* [DATA FOR PROCESSING]:
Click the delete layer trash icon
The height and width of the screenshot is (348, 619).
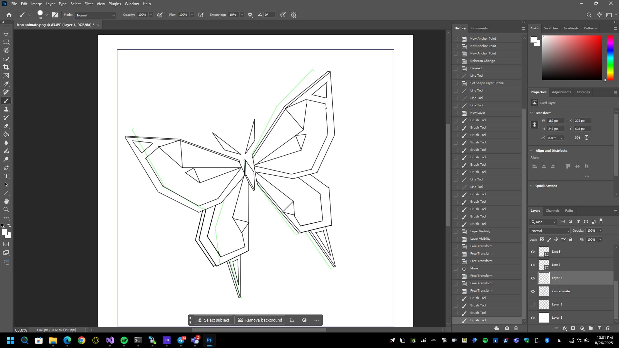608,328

--

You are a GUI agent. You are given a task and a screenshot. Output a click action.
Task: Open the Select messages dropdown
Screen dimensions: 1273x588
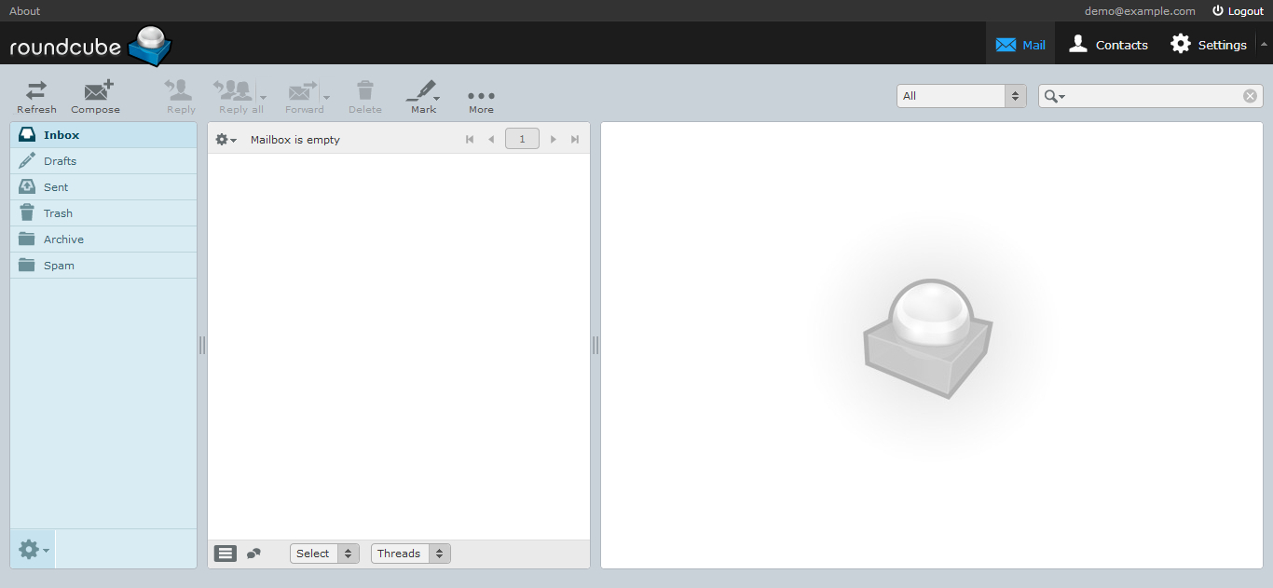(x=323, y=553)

* [WHAT TO DO]:
Reproduce word for word everything in the listing above, from the line containing "You are a GUI" down to the line containing "(x=323, y=553)", with both of those lines included. Leave the pictures out.

* [FINAL RESULT]:
You are a GUI agent. You are given a task and a screenshot. Output a click action.
Task: Open the Select messages dropdown
Screen dimensions: 1273x588
(x=323, y=553)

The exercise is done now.